EXERCISE TASK: Please rewrite every line of the entries below as a single numbered list, skipping blank lines and leaving the pictures out.

DATASET CONTENT:
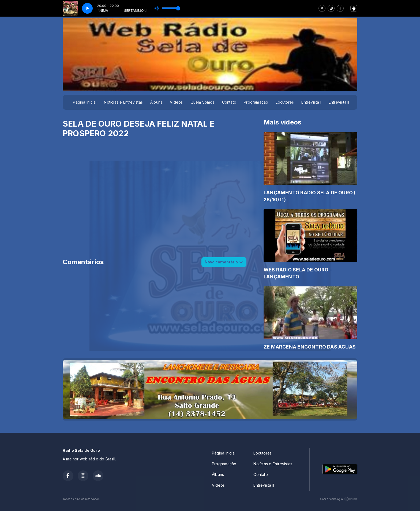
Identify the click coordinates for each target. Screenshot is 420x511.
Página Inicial (85, 102)
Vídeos (176, 102)
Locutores (285, 102)
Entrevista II (339, 102)
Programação (256, 102)
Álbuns (156, 102)
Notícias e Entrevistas (123, 102)
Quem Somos (202, 102)
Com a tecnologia (339, 499)
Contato (229, 102)
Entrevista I (311, 102)
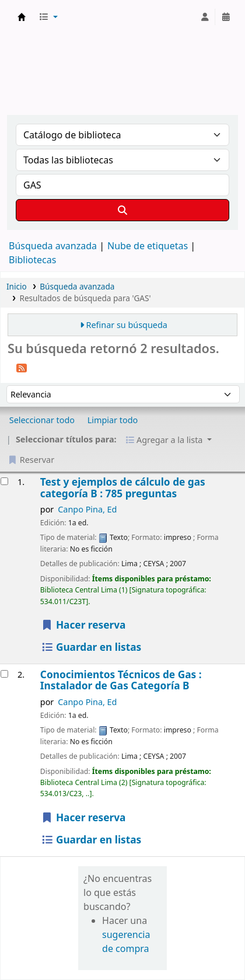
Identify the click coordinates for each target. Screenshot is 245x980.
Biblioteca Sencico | (22, 17)
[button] (48, 17)
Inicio (16, 286)
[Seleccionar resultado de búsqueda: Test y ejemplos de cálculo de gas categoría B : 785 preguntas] (4, 481)
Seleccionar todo (42, 420)
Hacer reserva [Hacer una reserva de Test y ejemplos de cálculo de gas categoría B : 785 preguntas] (83, 625)
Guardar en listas (91, 647)
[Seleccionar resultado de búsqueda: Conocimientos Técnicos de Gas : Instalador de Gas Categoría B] (4, 674)
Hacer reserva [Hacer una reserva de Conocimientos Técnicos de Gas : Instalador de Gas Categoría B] (83, 817)
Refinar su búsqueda (127, 325)
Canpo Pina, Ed (87, 509)
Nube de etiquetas (148, 246)
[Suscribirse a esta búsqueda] (22, 367)
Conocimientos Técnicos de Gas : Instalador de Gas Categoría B (121, 680)
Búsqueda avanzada (52, 246)
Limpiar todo (113, 420)
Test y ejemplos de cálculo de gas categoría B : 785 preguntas (123, 487)
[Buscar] (123, 210)
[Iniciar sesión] (205, 17)
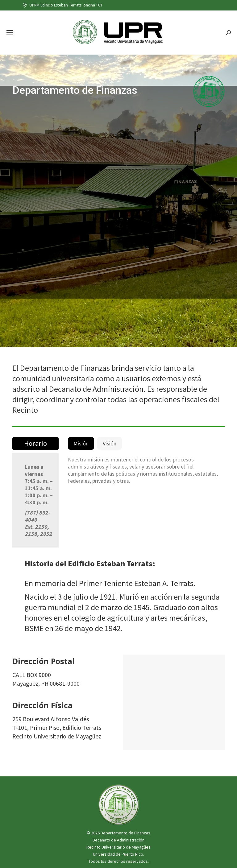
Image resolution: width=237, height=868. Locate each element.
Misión (81, 443)
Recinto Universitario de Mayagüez (118, 847)
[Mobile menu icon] (10, 33)
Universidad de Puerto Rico (118, 854)
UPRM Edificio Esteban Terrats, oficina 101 (62, 5)
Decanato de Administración (118, 840)
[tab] (81, 443)
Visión (110, 443)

FINISHED TASK:
1. Identify the click coordinates for each target. Screenshot is 420x511.
2. Página Inicial (85, 102)
3. Vídeos (176, 102)
4. Locutores (285, 102)
5. Entrevista II (339, 102)
6. Programação (256, 102)
7. Álbuns (156, 102)
8. Notícias e Entrevistas (123, 102)
9. Quem Somos (202, 102)
10. Com a tecnologia (339, 499)
11. Contato (229, 102)
12. Entrevista I (311, 102)
13. Identify the click coordinates for each target. Screenshot is 245x980.
14. Biblioteca Sencico | (22, 17)
15. [button] (48, 17)
16. Inicio (16, 286)
17. [Seleccionar resultado de búsqueda: Test y ejemplos de cálculo de gas categoría B : 785 preguntas] (4, 481)
18. Seleccionar todo (42, 420)
19. Hacer reserva [Hacer una reserva de Test y ejemplos de cálculo de gas categoría B : 785 preguntas] (83, 625)
20. Guardar en listas (91, 647)
21. [Seleccionar resultado de búsqueda: Conocimientos Técnicos de Gas : Instalador de Gas Categoría B] (4, 674)
22. Hacer reserva [Hacer una reserva de Conocimientos Técnicos de Gas : Instalador de Gas Categoría B] (83, 817)
23. Refinar su búsqueda (127, 325)
24. Canpo Pina, Ed (87, 509)
25. Nube de etiquetas (148, 246)
26. [Suscribirse a esta búsqueda] (22, 367)
27. Conocimientos Técnicos de Gas : Instalador de Gas Categoría B (121, 680)
28. Búsqueda avanzada (52, 246)
29. Limpiar todo (113, 420)
30. Test y ejemplos de cálculo de gas categoría B : 785 preguntas (123, 487)
31. [Buscar] (123, 210)
32. [Iniciar sesión] (205, 17)
33. Image resolution: width=237, height=868. Locate each element.
34. Misión (81, 443)
35. Recinto Universitario de Mayagüez (118, 847)
36. [Mobile menu icon] (10, 33)
37. Universidad de Puerto Rico (118, 854)
38. UPRM Edificio Esteban Terrats, oficina 101 (62, 5)
39. Decanato de Administración (118, 840)
40. [tab] (81, 443)
41. Visión (110, 443)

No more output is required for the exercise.